Items from a dataset
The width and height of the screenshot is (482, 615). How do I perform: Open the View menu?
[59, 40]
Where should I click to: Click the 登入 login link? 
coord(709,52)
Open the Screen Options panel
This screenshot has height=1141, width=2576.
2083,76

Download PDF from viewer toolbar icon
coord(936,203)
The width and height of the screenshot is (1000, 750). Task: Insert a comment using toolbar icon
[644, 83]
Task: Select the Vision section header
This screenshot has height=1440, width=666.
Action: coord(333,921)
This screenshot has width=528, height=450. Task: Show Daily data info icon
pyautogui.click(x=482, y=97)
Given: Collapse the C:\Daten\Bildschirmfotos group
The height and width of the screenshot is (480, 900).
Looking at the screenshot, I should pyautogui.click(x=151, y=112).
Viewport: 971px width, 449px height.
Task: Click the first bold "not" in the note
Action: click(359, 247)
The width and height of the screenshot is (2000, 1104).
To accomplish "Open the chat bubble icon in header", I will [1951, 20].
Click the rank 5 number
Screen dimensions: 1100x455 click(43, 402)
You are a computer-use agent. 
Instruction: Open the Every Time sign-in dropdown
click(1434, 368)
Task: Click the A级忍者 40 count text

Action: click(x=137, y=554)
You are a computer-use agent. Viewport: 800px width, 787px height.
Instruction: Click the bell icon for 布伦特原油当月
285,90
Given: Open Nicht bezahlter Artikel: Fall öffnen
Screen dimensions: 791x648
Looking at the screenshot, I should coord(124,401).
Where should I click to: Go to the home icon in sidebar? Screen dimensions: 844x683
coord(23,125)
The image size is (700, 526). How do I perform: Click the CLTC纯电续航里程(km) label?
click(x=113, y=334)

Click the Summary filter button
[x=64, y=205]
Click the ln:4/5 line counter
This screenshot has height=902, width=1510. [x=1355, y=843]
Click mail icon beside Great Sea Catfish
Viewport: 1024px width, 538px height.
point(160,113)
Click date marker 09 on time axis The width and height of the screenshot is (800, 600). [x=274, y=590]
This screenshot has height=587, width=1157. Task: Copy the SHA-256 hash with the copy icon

* _What you need to do_
Looking at each line of the records, count the ones where the word "Given" appears, and report only the count.

* _Solved problem_
2